Sunday, April 11, 2010

Space Access 10

I had a great time at space access. It was strange to be showing a space access regular the plastic model of the 75lb motor I'm having 3D printed in stainless and the CTO of Lockheed interrupts and asks for my business card. The motors is a 50 to 75 pound regen peroxide hydrocarbon biprop. I've ordered one from the 3D printer and I'll show pictures when I get it. This drawing shows 4 of these tucked into a 6" airframe:

For those of you that follow the blog that was actually the only 100% new picture in my entire presentation. I also talked about restarting my composite tank work that I started in 2006 at the very begining of the blog. (Go back and reread the first few months)

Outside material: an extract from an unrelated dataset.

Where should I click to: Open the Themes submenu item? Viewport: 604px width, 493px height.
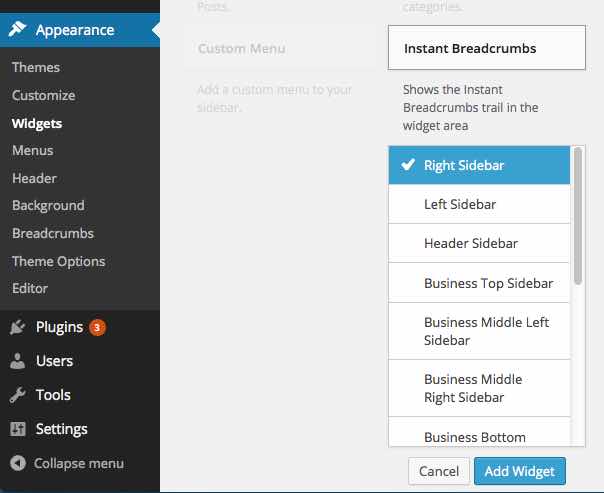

The Technical plan going forward is in several steps. Working on a smaller scale I can do 100% of this plan within my current budget.
1)Build a 4 engine gimbaled monoprop that uses irrigation tubing and HPR style recovery. I expect this to take two months to get ready for first flight attempt, this puts it in the middle of summer so first flight might be delayed until september as FAR in summer is miserable.

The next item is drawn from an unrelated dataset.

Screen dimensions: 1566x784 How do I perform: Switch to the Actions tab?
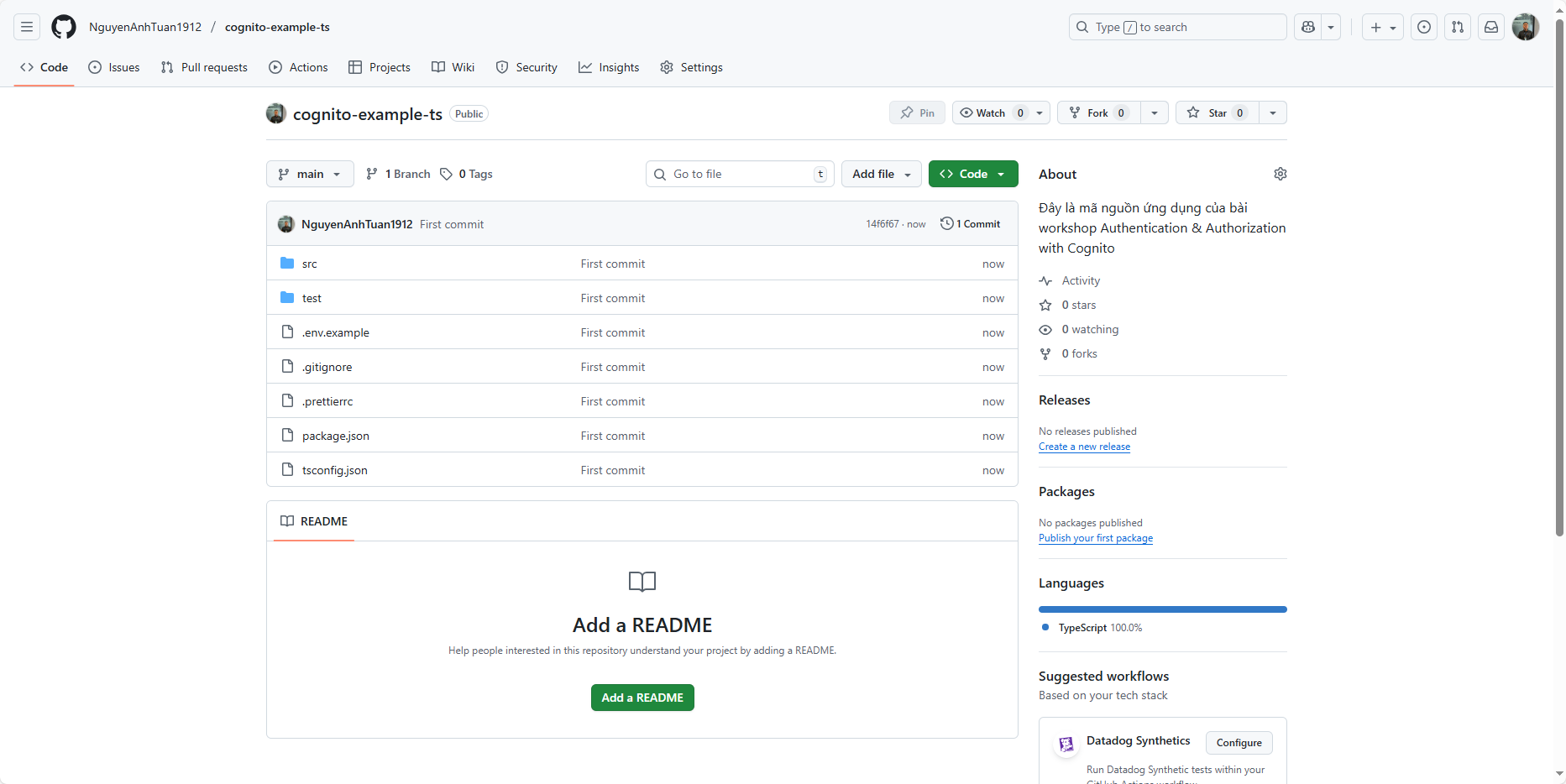[298, 67]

1a)In parallel test the bi prop motor I'm having printed.

1b)In parallel develop composite polyethylene lined tanks.

1c)Build some small canards for the 6" airframe and see if we can make it glide with tanks empty.

In no particular order do the following:

Trade out the mono prop motors for the bi-prop. (I'll Probably crash the mono-prop so its probably a series of mono-prop then bi-prop.)

Substitute the composite tanks for Irrigation tubing tanks.(or alternatively put one of Steves Flometrics pistonless pumps in instead of the composite airframe.)

Fly the whole assembly to 100K ft

Fly the vehicle to 100K ft twice in one day.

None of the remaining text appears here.